Selected text —
※ ※ ※

Not
everything worth reading is hot off the press. In this section, we recommend "something old" that is still well worth
reading. "Something old" can mean anything from a venerable and antique
classic to a good book first published four or more years ago.
“THE
GENERAL IN HIS LABYRINTH” by Gabriel Garcia Marquez (El General en Su Laberinto first published 1989; English
translation by Edith Grossman first published 1990)
Six years ago,
the books page editor of the Sunday
Star-Times asked me to write a long-ish review of Gerald Martin’s very long
and (as it turned out) rather too worshipful biography Gabriel Garcia Marquez – A Life. I readily accepted the commission
as I am not the lad to turn down a book-reviewing job unless the book sounds
like complete tosh. There was only one snag, about which I did not tell the
editor. I hadn’t at that stage read any of Garcia Marquez’s works.
No problem.
Over the five or
six weeks before deadline, I did a crash course on Garcia Marquez, reading
seven of his best known novels and two of his shorter works of reportage,
before I plunged into the biography. I wanted to be knowledgeable about the
chap whose life I was reviewing.

※ ※ ※

Source records —
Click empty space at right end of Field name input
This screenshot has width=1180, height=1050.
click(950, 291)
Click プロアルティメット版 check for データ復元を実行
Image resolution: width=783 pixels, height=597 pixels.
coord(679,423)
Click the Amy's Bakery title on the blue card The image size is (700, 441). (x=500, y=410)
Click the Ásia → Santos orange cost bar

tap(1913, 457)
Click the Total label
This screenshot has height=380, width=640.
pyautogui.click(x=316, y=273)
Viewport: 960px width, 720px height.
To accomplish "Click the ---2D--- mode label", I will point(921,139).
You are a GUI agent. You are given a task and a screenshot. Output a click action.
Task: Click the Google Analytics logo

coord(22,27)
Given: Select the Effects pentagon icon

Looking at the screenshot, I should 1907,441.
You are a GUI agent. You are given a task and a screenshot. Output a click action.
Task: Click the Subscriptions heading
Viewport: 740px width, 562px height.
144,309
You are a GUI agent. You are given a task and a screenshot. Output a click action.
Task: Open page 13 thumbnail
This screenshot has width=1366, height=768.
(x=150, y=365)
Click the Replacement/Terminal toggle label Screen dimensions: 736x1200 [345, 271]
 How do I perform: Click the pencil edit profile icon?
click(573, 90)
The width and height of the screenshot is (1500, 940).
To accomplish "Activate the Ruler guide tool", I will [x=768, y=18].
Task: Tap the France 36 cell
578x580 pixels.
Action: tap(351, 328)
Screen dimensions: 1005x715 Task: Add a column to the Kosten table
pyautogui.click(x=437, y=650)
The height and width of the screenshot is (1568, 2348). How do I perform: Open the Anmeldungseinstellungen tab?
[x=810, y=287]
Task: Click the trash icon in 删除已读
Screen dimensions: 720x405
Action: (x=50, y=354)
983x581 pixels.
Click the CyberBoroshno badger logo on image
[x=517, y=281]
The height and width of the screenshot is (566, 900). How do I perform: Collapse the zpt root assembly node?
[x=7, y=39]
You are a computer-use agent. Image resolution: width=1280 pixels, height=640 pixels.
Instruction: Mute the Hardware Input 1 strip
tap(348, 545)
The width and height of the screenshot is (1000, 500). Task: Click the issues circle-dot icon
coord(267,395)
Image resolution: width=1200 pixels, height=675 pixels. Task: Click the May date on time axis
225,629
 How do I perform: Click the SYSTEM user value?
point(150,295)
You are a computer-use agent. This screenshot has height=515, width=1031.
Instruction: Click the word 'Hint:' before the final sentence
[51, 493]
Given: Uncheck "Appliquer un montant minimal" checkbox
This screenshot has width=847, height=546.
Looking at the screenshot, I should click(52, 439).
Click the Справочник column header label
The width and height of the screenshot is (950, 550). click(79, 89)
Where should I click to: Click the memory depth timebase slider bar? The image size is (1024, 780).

※ ※ ※

To be done —
a) Which people does the review name?
b) Quote the rows word for word, everything from the first row down to the line containing "I will point(921,139).".

Worked answers —
a)
Gabriel Garcia Marquez
Edith Grossman
Gerald Martin

b)
Click empty space at right end of Field name input
This screenshot has width=1180, height=1050.
click(950, 291)
Click プロアルティメット版 check for データ復元を実行
Image resolution: width=783 pixels, height=597 pixels.
coord(679,423)
Click the Amy's Bakery title on the blue card The image size is (700, 441). (x=500, y=410)
Click the Ásia → Santos orange cost bar

tap(1913, 457)
Click the Total label
This screenshot has height=380, width=640.
pyautogui.click(x=316, y=273)
Viewport: 960px width, 720px height.
To accomplish "Click the ---2D--- mode label", I will point(921,139).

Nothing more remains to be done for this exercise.